Here, x and y are the reserve balances of each token, and k is the invariant, a value that must stay constant (or increase) after every trade. This formula means that larger trades relative to pool depth move the price more (known as price impact), while smaller trades execute closer to the current spot price.

In v3 and v4, this formula applies within each LP's chosen price range (concentrated liquidity).

Token swap against Uniswap pool reserves

Swap fees are configured by pool and protocol version. These fees accrue to LPs, and protocol fees may apply when enabled through governance.

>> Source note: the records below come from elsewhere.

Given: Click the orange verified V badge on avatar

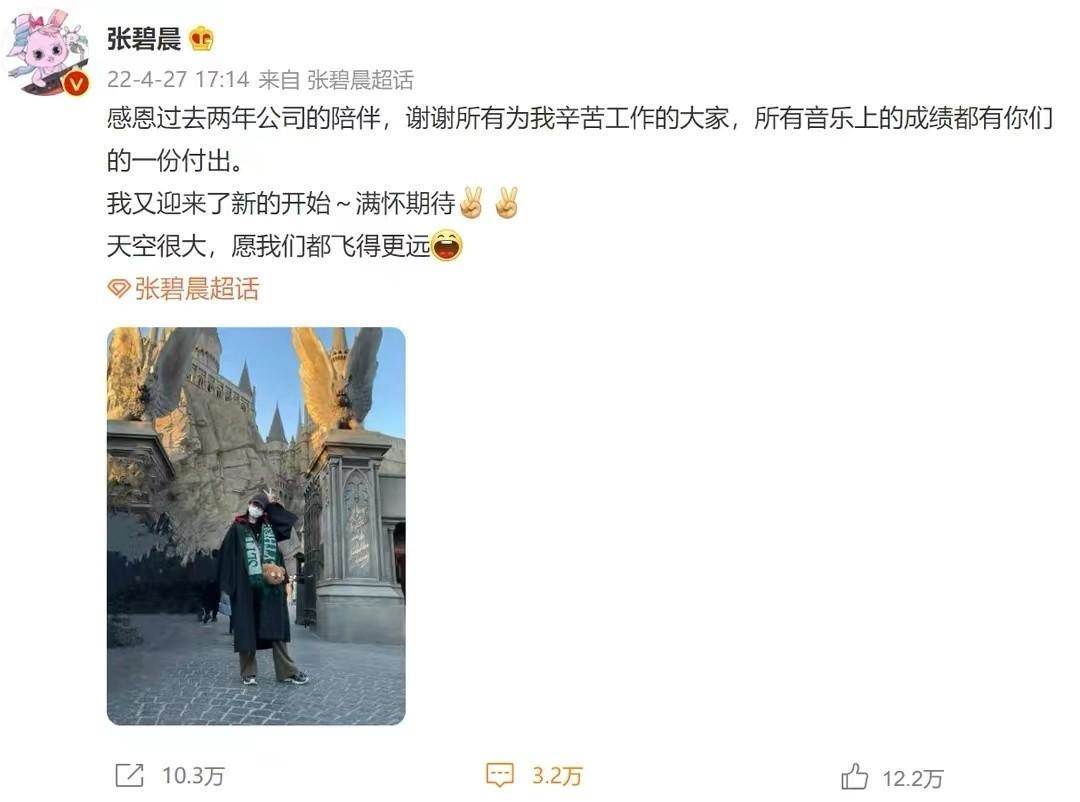Looking at the screenshot, I should click(77, 84).
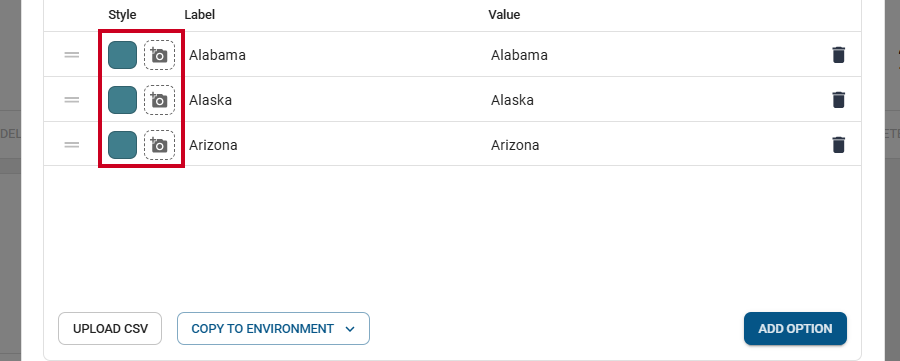Edit the Arizona value field
The width and height of the screenshot is (900, 361).
tap(654, 145)
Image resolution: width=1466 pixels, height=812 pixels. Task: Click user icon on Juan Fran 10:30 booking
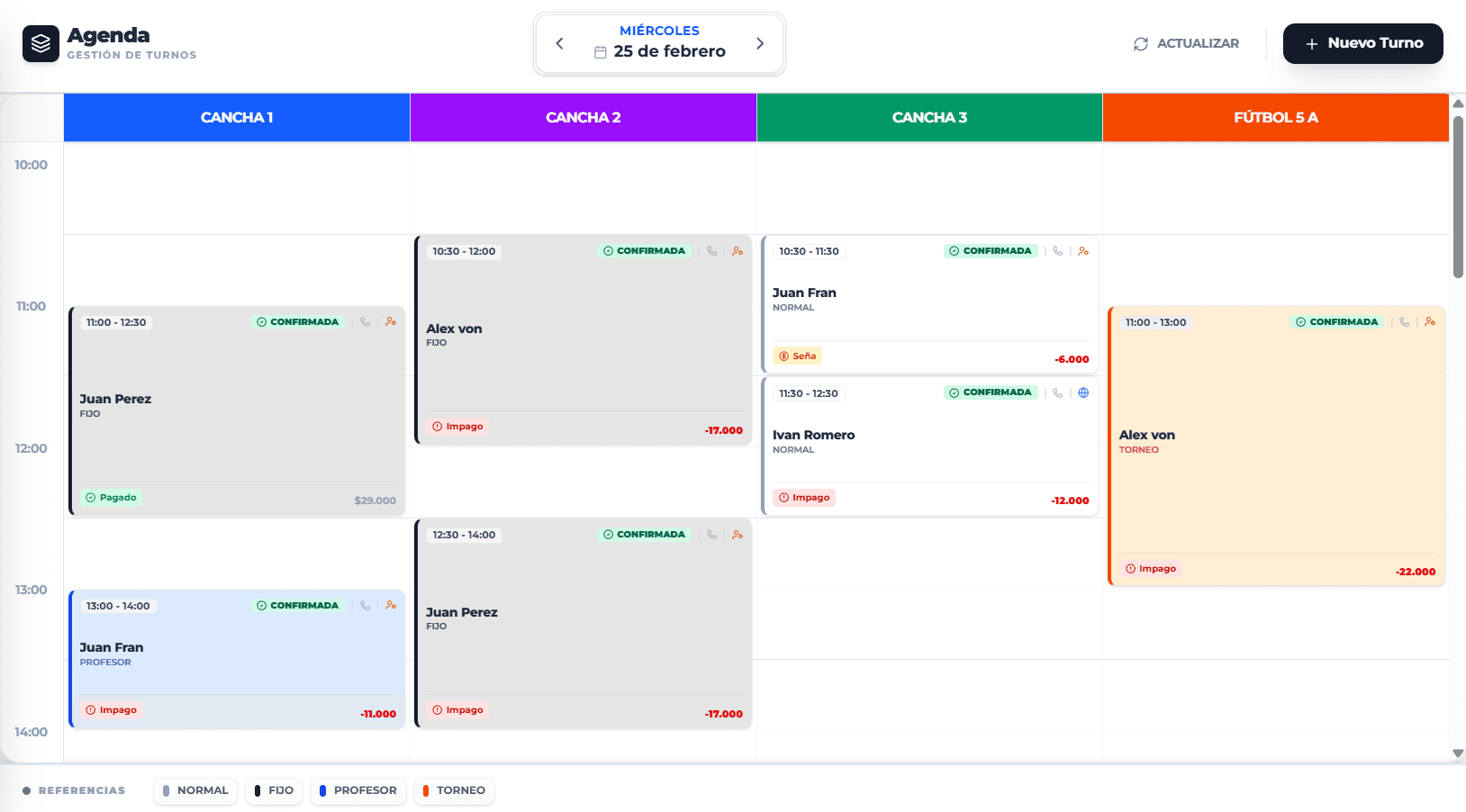(1083, 251)
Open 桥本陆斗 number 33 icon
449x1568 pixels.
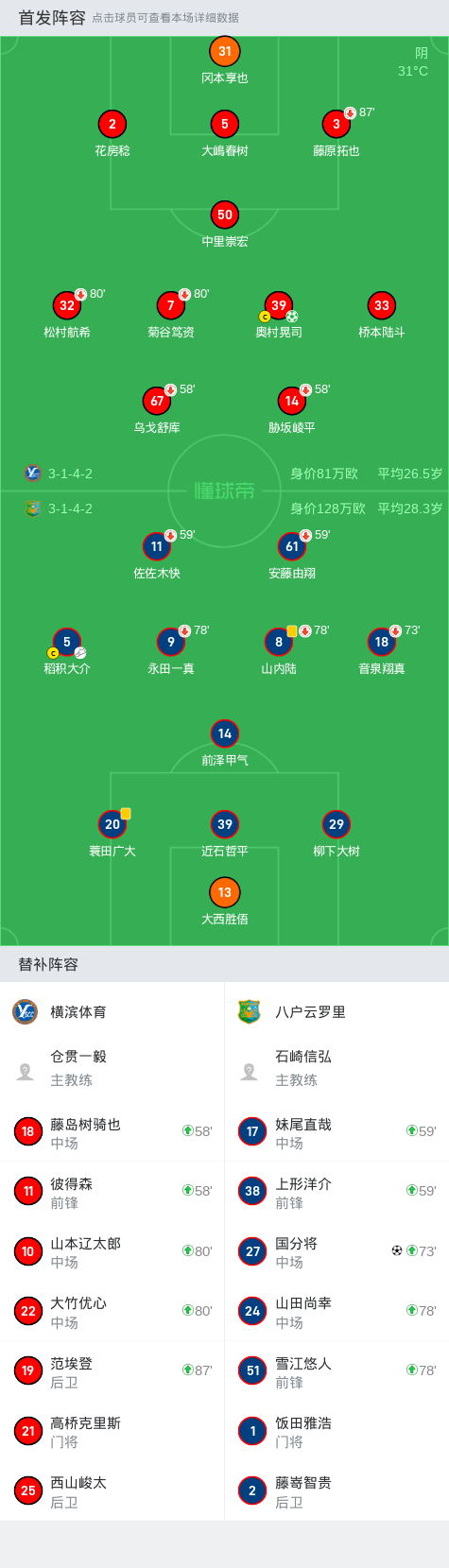pyautogui.click(x=382, y=305)
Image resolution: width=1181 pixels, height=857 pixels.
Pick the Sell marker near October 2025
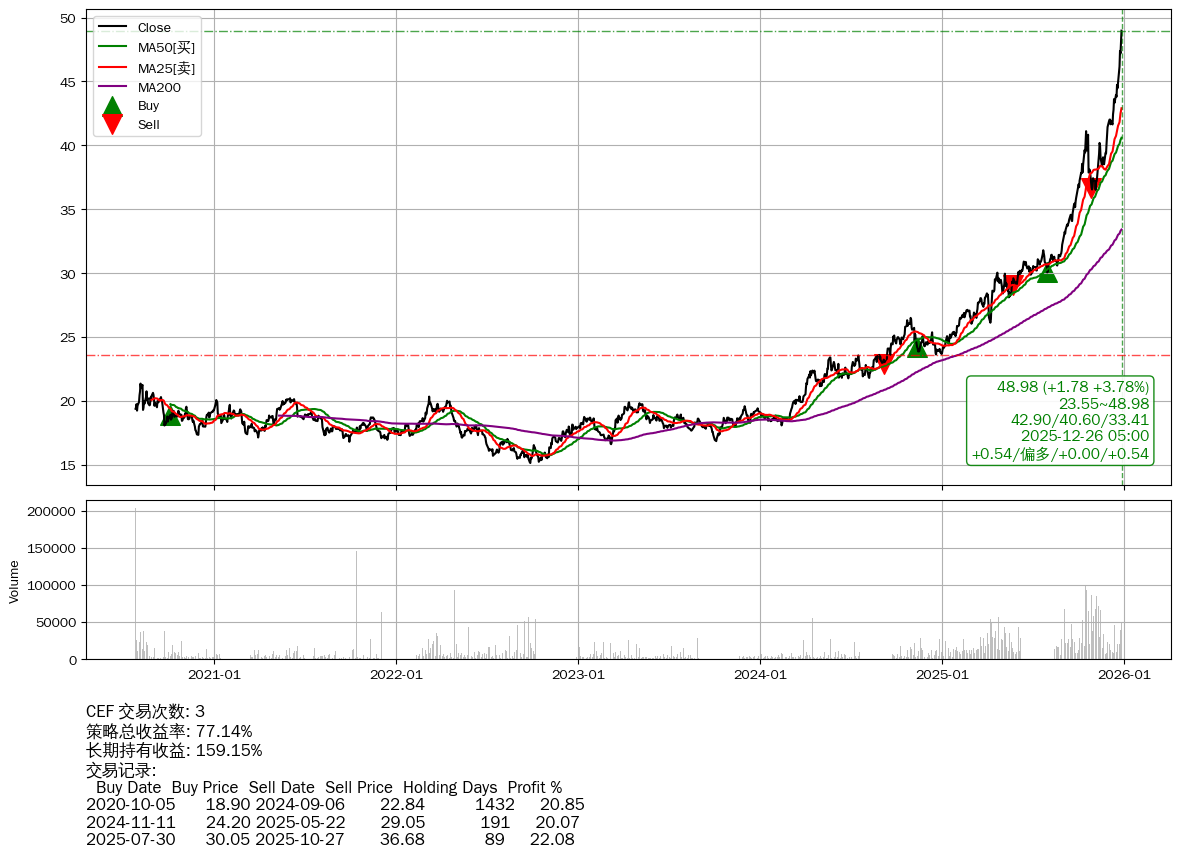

Uniswap vs Traditional Markets

Compared with traditional exchanges, Uniswap differs in two ways: market structure (AMM vs order book) and access model (permissionless vs permissioned).

Order book vs AMM

Most publicly accessible markets use a central limit order book style of exchange, where buyers and sellers create orders organized by price level that are progressively filled as demand shifts. Anyone who has traded stocks through brokerage firms will be familiar with an order book system.

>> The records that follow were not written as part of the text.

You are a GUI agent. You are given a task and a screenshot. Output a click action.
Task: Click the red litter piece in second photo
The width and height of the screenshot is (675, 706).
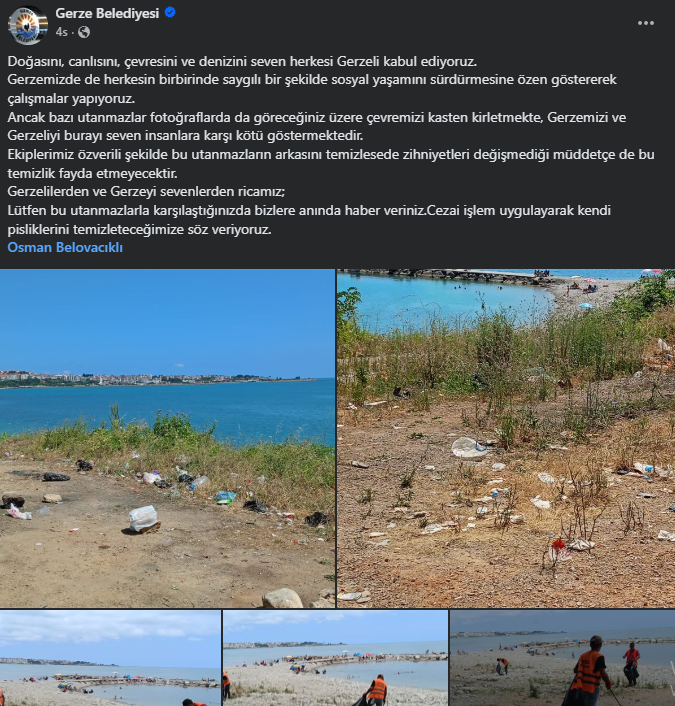point(558,546)
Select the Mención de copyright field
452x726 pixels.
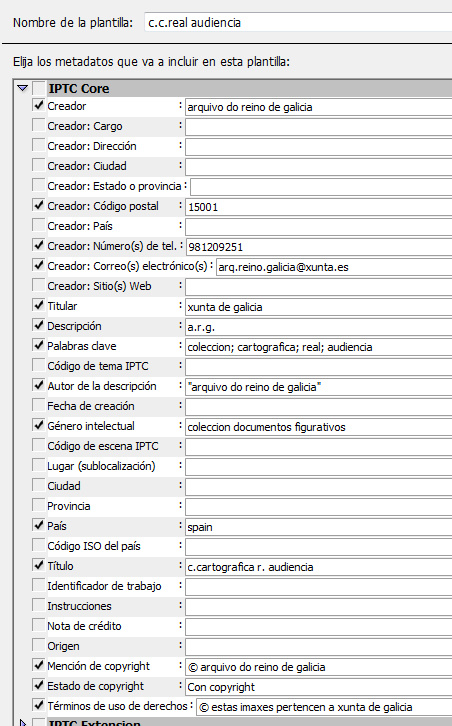point(319,667)
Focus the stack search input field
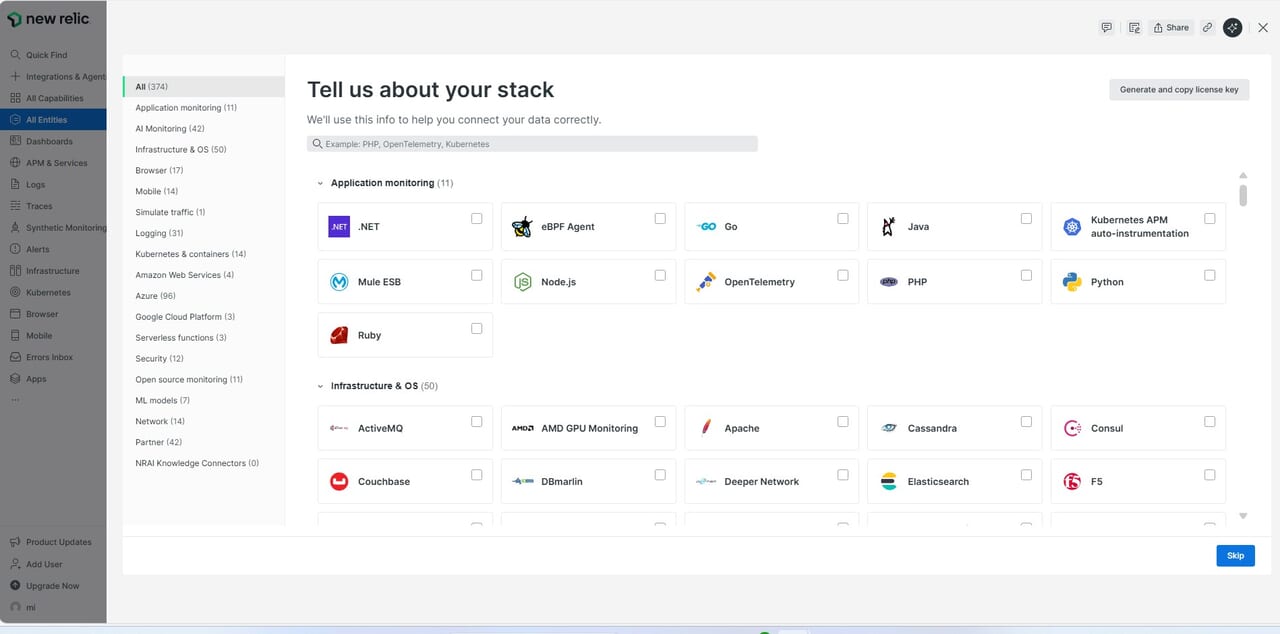 click(x=532, y=144)
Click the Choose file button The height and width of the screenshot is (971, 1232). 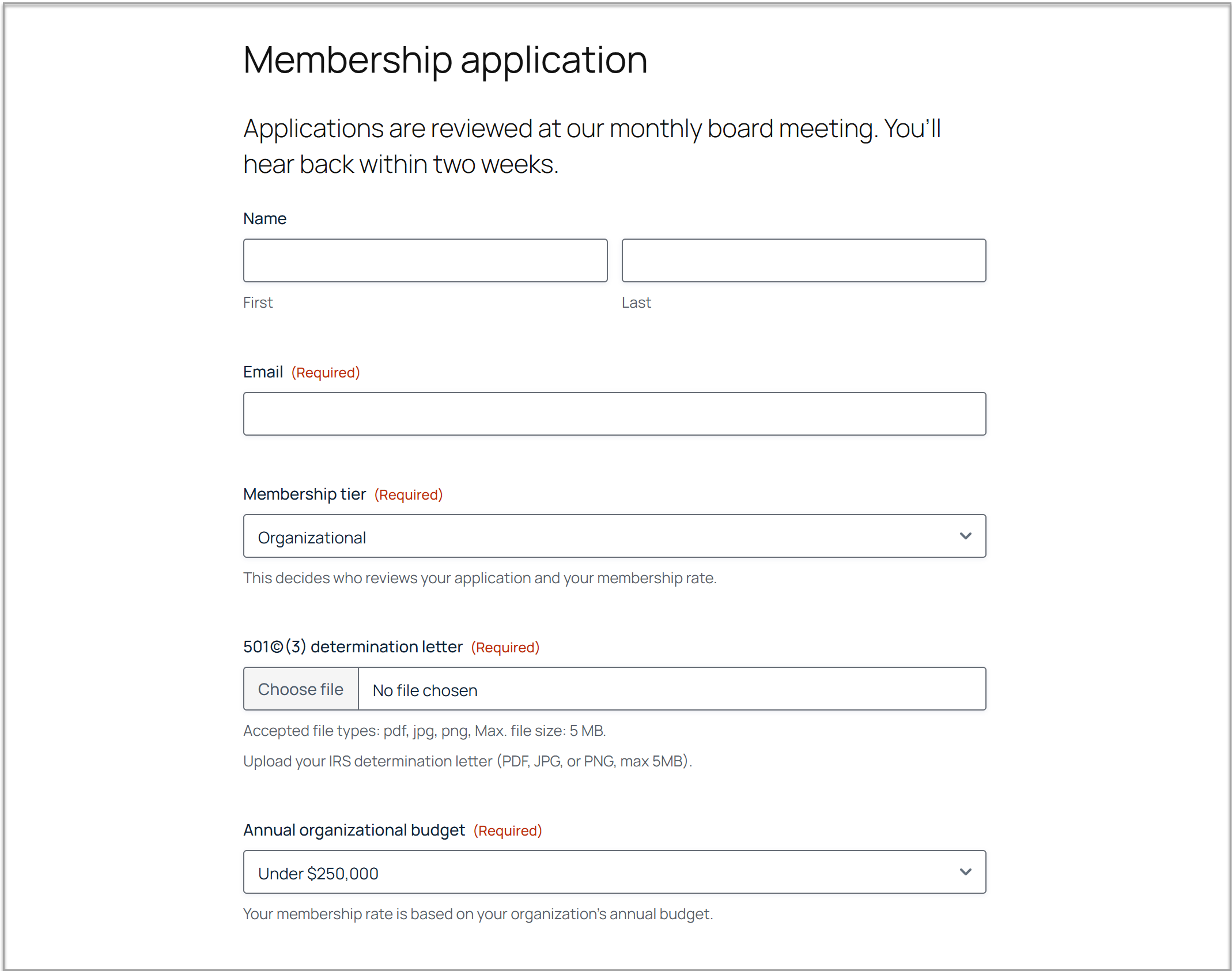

The Uniswap protocol takes a different approach, using an Automated Market Maker (AMM), sometimes called a constant function market maker, instead of an order book. Across versions, this model has evolved: Uniswap v3 introduced concentrated liquidity, and Uniswap v4 keeps that model while adding major architectural and accounting changes such as singleton pools, flash accounting, and hooks.

At a high level, an AMM replaces buy and sell orders with a liquidity pool of two assets, both priced relative to each other. As one asset is traded for the other, the relative price shifts and the market rate updates. In this model, a trader interacts with the pool directly instead of matching against another user's posted order. AMMs and order books each have tradeoffs, and ongoing research compares their behavior across market conditions.

Permissionless systems

The second departure from traditional markets is the permissionless and immutable design of the Uniswap protocol. These design decisions align with Ethereum's core principles, where open access and immutable execution reduce reliance on centralized gatekeepers.

Permissionless design means that the protocol is entirely open for public use, with no ability to selectively restrict who can or cannot use it. Anyone can swap, provide liquidity, or create new markets at will. This is a departure from traditional financial services, which typically restrict access based on geography, wealth status, and age.

Once deployed, core contracts are not upgradeable. No party can pause them, reverse trade execution, or change protocol behavior retroactively. Governance can enable protocol fee mechanics on supported pools within predefined limits. You can validate governance and fee implementation in the open-source codebases: Uniswap governance, Uniswap protocol-fees, and Uniswap contracts.